El opio de la lucha antiterroristaJesús Nieto Jurado
03/04/06En las retorcidas mentes de la cavernaria derecha española, en los cerebros donde cala la idea del Apocalipsis como efecto de la desintegración de España, el hecho de que con dos décadas de vida a mi espalda pueda mantener mi columna semanal resulta un burdo insulto a su inteligencia. Pese a las invitaciones tan civilizadas para que abandone el columnismo, y con la intuición avivada por la juventud, afirmaré que el alto el fuego permanente de ETA va a conducir a esta nación nuestra a la democracia que lleva cerca de treinta años buscando en vano: me explico.
Con la
"permanente" deposición de armas de la banda terrorista, a las formaciones políticas de nuestra democracia se les abre un abanico amplísimo de nuevos problemas, desafíos y retos, que en comparación a la comodidad del monocorde combate a la violencia, conducirá a que, de una vez por todas, el usuario de este costoso entramado que venden como democrático, vea reflejado en los escaños, ni más ni menos, que sus miserias, tragedias y problemas cotidianos.
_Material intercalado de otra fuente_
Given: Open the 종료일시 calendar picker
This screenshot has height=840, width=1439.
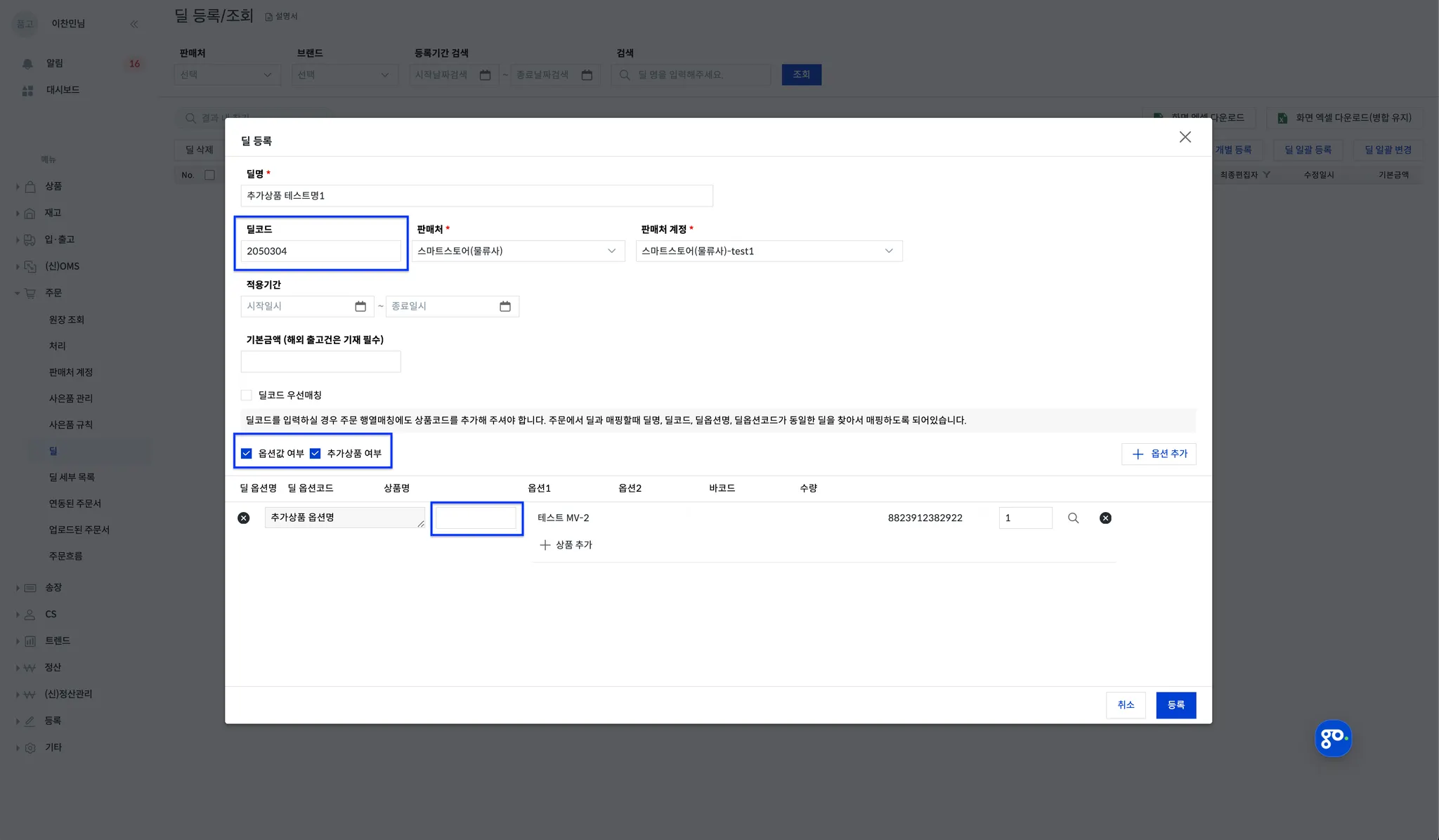Looking at the screenshot, I should 505,306.
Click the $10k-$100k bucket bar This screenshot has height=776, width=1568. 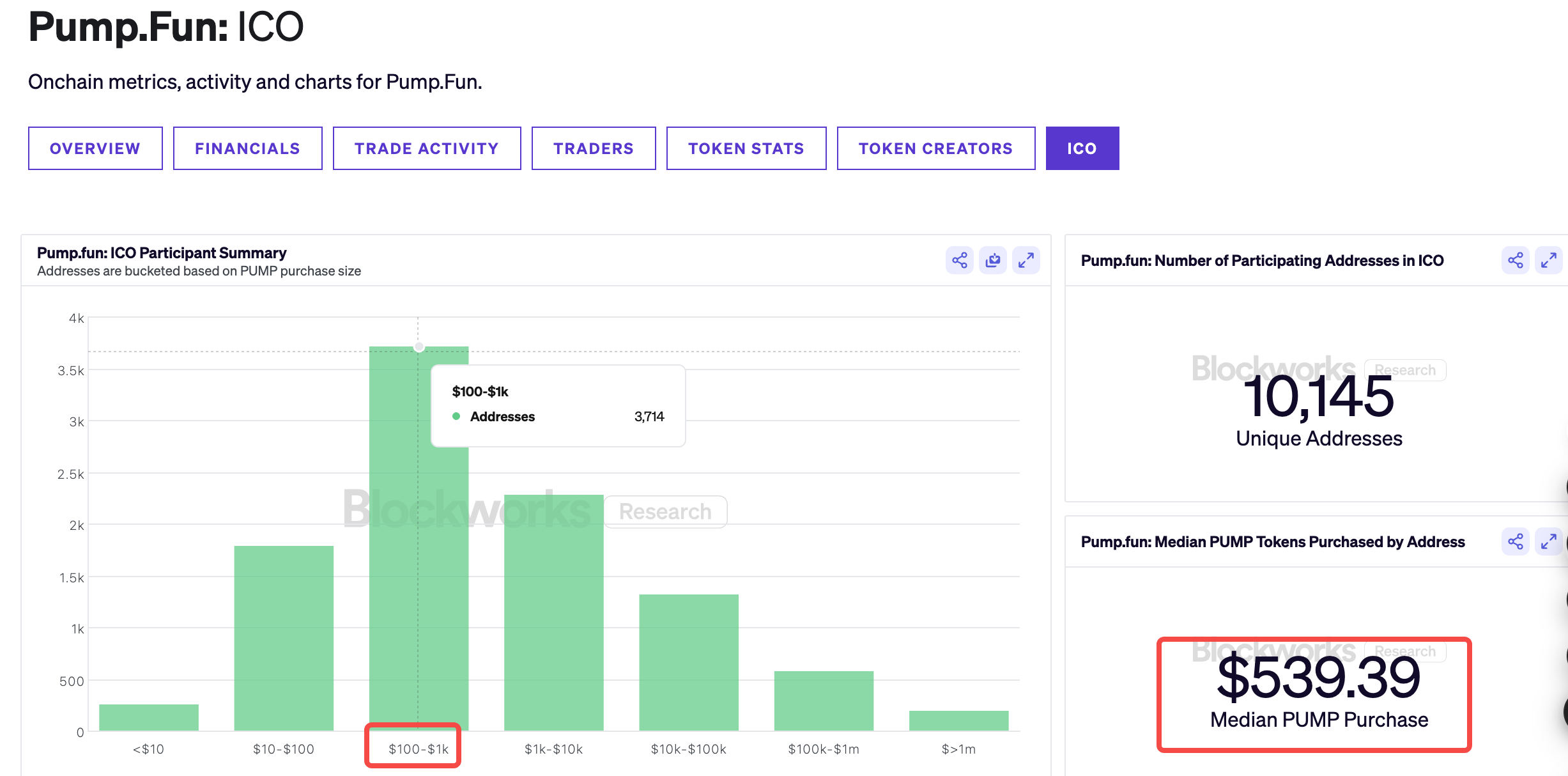pyautogui.click(x=689, y=662)
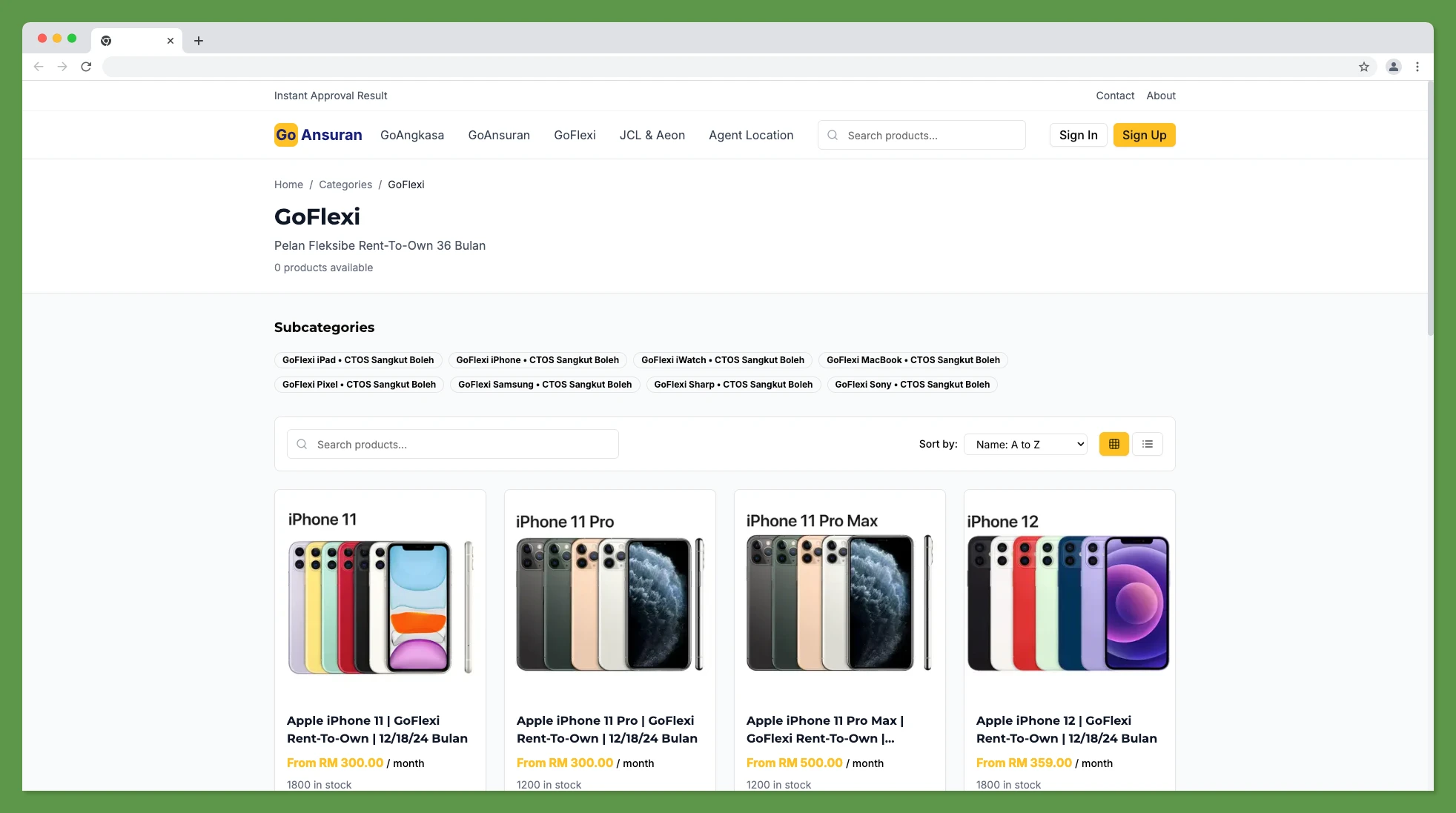Open the GoAngkasa menu item
This screenshot has width=1456, height=813.
click(411, 135)
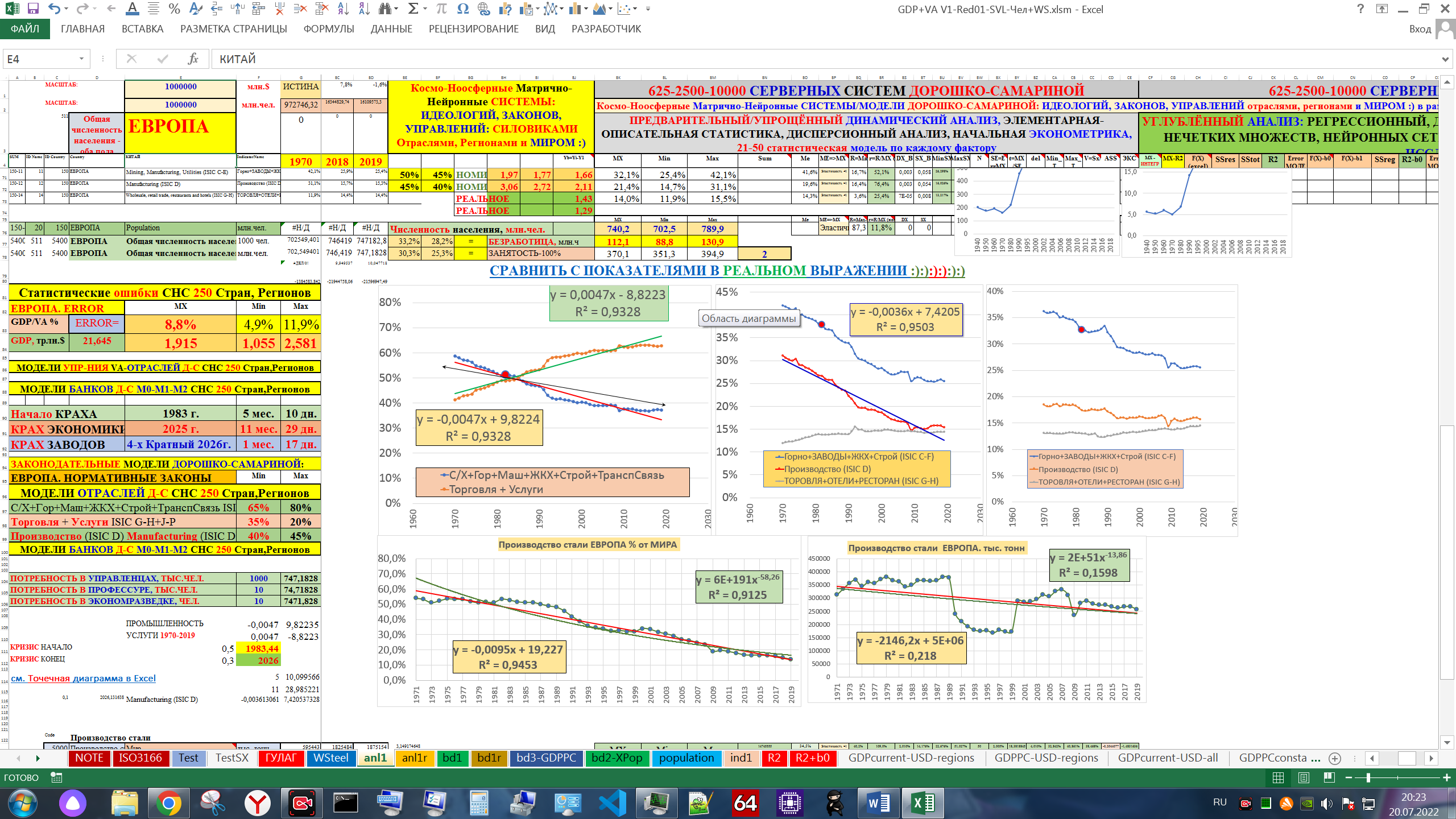Open Visual Studio Code from taskbar
The height and width of the screenshot is (819, 1456).
click(613, 803)
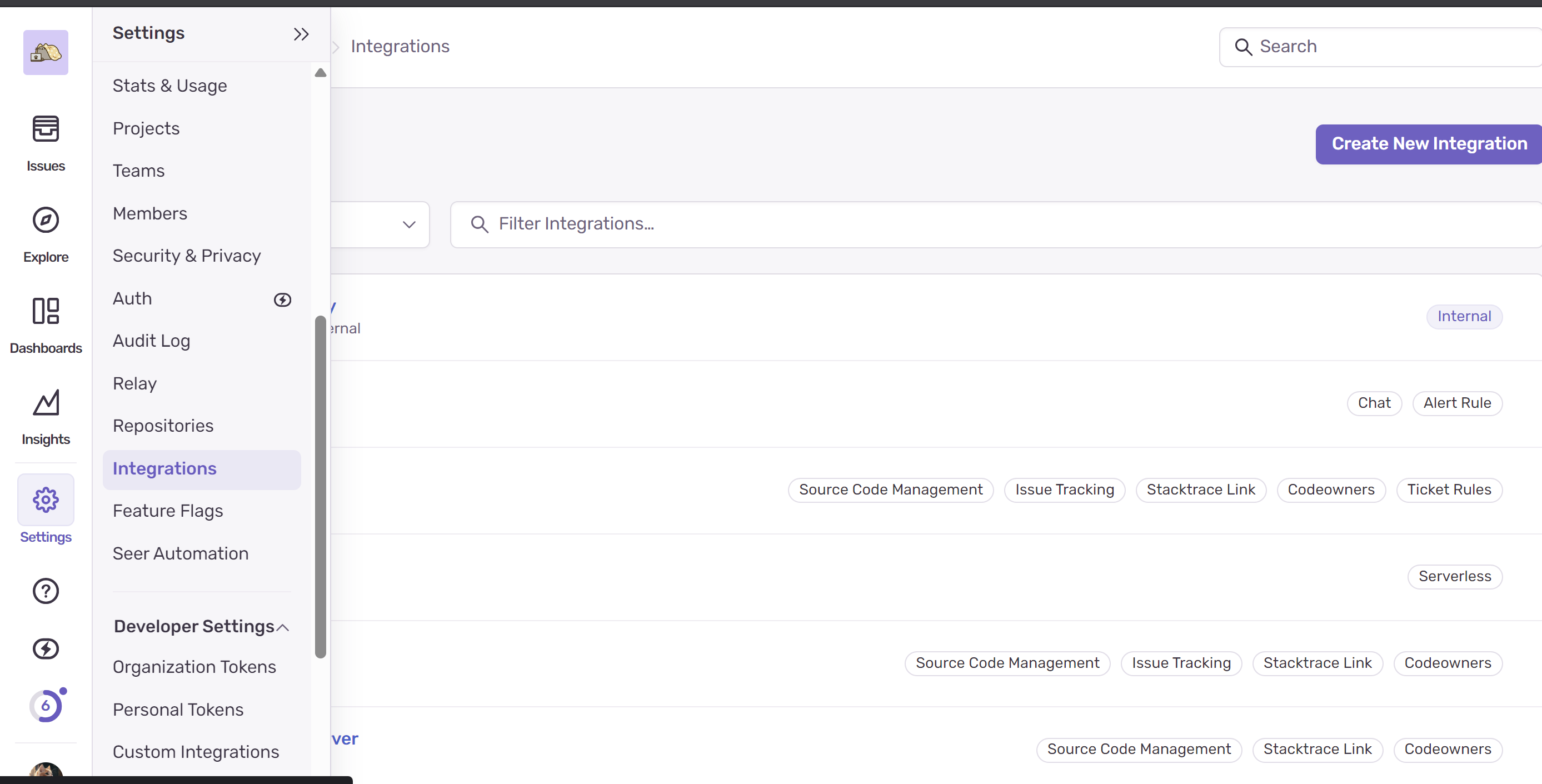Open the Help question mark icon
1542x784 pixels.
click(46, 591)
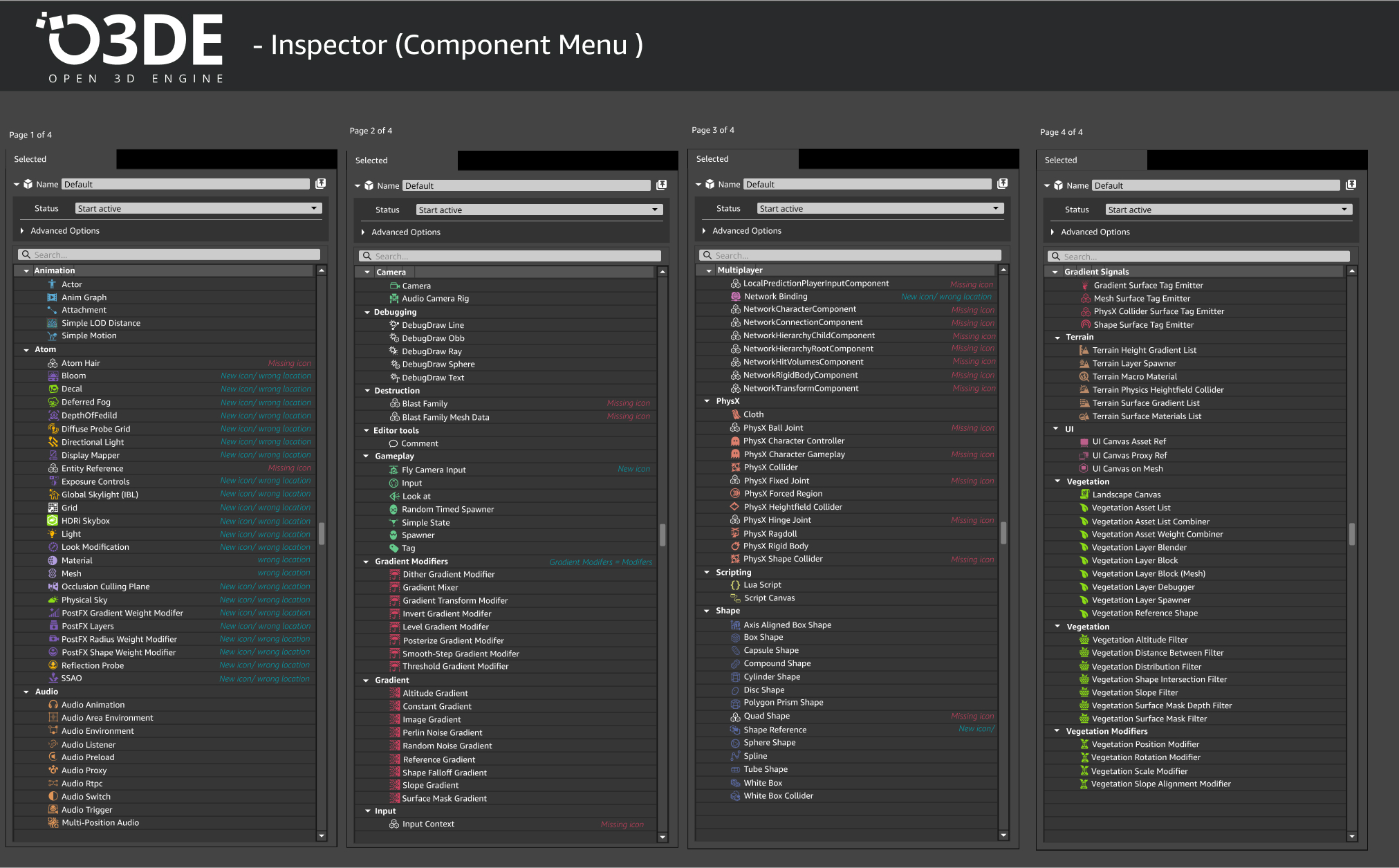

Pasaron los tiempos de la intelectualidad en la política, de la sapiencia en el ejercicio del poder público, pero independientemente, las dos facciones del PPSOE han de saber afrontar con cordura esta situación novedosa que asoma en el horizonte del presente: la izquierda, subyugada al nacionalismo ha de seguir un estricto papel de observación de la
"pacificación" de Euskadi, a la vez que en un ejercicio sanísimo de memoria histórica, vaya con premura llenando su discurso de patriotismo. De afecto, al menos, a la realidad a la que sirve, España.
La derecha, por su parte, con el difuso liderazgo de
Rajoy deberá variar su mensaje, haciendo ver que el centro prometido en la senda de la democracia liberal europea es el amolde a los vientos que soplan.
Corren tiempos óptimos para que los españoles juzguemos que democracia nos han vendido los últimos años, oculta bajo el tupido velo de la lucha al terrorismo etarra.